> [Your assignment]: In the records below, begin at the line containing "You are a computer-use agent. Viewport: 1068px" and end at the line containing "Click the Last Saved"; quote every line in that span exactly, including both boundary lines, and no others.

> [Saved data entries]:
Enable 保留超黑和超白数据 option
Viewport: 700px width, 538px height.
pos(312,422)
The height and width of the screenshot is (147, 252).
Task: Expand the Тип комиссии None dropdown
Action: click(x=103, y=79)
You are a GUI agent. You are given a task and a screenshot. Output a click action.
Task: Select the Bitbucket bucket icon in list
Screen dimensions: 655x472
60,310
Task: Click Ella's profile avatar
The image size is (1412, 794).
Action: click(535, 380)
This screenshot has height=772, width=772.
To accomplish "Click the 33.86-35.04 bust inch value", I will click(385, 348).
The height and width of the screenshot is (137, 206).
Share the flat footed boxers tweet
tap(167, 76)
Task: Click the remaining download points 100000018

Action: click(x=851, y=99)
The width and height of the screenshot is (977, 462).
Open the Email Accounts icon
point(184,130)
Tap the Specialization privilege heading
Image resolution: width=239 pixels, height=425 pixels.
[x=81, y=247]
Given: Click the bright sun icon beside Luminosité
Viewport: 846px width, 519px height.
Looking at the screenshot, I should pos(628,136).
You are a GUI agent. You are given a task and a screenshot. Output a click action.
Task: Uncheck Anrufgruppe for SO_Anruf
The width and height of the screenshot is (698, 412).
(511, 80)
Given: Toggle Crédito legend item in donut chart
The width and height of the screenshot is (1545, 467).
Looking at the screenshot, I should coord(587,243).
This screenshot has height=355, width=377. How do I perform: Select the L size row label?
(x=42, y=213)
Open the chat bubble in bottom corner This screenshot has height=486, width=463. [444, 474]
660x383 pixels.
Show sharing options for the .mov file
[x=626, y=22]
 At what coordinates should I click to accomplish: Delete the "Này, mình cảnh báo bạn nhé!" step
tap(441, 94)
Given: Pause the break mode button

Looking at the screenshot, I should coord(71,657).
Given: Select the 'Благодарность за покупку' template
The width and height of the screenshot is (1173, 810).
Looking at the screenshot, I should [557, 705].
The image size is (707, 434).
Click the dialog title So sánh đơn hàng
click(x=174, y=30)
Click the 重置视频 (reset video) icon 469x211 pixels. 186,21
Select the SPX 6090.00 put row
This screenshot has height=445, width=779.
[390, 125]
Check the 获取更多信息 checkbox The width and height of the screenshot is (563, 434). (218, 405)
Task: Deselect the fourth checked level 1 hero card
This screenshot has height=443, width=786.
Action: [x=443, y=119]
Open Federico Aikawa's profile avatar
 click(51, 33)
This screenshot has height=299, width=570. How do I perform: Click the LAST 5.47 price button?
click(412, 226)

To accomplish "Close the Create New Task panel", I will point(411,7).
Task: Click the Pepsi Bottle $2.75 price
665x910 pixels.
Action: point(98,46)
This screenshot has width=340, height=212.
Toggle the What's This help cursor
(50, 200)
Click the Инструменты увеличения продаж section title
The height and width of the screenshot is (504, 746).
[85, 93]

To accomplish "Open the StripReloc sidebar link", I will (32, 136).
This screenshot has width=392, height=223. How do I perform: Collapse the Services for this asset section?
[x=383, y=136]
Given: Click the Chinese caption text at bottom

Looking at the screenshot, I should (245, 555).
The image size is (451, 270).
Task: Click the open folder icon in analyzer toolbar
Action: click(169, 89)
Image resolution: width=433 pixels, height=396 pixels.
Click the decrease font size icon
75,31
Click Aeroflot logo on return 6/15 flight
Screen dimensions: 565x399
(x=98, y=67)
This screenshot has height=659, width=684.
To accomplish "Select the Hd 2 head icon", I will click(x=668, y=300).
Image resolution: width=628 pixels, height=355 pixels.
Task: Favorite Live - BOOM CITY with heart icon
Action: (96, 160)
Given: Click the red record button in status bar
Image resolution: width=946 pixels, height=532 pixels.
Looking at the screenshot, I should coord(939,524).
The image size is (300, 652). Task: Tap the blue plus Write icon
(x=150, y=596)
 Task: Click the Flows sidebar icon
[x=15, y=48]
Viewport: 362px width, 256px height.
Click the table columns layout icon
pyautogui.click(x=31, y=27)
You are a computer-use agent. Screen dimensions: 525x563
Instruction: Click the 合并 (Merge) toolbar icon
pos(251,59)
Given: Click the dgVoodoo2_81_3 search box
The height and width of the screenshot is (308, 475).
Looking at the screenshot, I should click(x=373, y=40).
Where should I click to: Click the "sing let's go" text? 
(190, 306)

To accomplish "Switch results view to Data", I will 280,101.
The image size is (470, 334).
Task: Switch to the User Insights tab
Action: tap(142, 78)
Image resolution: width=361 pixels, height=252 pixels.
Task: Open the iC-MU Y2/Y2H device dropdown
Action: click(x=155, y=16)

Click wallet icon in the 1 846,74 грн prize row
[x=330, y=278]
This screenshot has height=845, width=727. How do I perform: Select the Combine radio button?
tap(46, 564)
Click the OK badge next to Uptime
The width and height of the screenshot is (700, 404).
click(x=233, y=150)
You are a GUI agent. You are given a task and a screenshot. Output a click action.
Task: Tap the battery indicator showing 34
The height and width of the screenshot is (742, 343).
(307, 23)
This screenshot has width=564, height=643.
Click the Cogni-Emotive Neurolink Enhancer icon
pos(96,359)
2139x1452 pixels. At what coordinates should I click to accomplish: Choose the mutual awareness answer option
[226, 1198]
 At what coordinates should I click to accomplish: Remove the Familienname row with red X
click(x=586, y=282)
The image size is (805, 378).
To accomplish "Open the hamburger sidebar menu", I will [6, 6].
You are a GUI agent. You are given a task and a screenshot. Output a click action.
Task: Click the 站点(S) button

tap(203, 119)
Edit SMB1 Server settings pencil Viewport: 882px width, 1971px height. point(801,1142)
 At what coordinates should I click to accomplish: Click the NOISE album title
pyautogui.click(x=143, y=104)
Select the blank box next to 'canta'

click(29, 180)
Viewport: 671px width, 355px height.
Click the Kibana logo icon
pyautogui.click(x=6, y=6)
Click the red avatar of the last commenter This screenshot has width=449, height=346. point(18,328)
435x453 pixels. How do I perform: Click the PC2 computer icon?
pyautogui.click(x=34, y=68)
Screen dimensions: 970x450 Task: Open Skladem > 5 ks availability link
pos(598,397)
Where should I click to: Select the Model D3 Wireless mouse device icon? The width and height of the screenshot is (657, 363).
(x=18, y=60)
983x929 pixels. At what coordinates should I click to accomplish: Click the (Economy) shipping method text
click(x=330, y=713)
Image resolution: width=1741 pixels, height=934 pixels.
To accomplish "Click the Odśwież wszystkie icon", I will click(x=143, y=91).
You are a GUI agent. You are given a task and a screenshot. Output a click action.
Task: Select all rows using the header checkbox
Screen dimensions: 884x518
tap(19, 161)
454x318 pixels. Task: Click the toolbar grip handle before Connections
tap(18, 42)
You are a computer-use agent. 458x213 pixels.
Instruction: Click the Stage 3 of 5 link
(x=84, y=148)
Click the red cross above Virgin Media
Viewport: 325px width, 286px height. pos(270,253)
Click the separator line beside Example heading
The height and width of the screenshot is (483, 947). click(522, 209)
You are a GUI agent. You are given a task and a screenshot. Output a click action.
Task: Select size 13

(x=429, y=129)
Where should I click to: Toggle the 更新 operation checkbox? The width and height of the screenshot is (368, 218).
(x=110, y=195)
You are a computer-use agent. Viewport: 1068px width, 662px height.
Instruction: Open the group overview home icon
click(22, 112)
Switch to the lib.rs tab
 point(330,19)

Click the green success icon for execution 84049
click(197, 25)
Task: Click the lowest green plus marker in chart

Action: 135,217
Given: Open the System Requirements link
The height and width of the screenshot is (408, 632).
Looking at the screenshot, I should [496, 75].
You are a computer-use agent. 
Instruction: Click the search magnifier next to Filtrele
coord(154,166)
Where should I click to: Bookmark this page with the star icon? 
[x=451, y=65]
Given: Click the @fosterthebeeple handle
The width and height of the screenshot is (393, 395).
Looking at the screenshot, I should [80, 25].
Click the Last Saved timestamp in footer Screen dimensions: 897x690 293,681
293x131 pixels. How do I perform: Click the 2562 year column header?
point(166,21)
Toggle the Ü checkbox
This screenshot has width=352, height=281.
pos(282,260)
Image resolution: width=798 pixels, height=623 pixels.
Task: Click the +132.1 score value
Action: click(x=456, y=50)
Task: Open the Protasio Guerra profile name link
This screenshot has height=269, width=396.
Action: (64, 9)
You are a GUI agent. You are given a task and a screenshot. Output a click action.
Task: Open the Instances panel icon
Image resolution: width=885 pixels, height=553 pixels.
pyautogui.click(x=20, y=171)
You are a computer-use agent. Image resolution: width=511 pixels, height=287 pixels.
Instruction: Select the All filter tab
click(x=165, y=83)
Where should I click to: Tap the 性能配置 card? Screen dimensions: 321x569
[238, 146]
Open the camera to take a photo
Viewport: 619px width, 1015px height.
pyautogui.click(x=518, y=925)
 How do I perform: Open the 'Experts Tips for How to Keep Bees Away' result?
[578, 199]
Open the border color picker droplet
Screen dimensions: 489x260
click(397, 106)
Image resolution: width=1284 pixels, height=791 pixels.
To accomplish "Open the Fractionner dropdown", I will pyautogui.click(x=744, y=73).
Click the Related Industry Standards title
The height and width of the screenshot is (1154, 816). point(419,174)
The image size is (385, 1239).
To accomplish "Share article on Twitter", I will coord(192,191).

> [Task response]:
You are a computer-use agent. Viewport: 1068px width, 662px height.
Instruction: Open the group overview home icon
click(22, 112)
Switch to the lib.rs tab
 point(330,19)

Click the green success icon for execution 84049
click(197, 25)
Task: Click the lowest green plus marker in chart

Action: 135,217
Given: Open the System Requirements link
The height and width of the screenshot is (408, 632).
Looking at the screenshot, I should [496, 75].
You are a computer-use agent. 
Instruction: Click the search magnifier next to Filtrele
coord(154,166)
Where should I click to: Bookmark this page with the star icon? 
[x=451, y=65]
Given: Click the @fosterthebeeple handle
The width and height of the screenshot is (393, 395).
Looking at the screenshot, I should [80, 25].
Click the Last Saved timestamp in footer Screen dimensions: 897x690 293,681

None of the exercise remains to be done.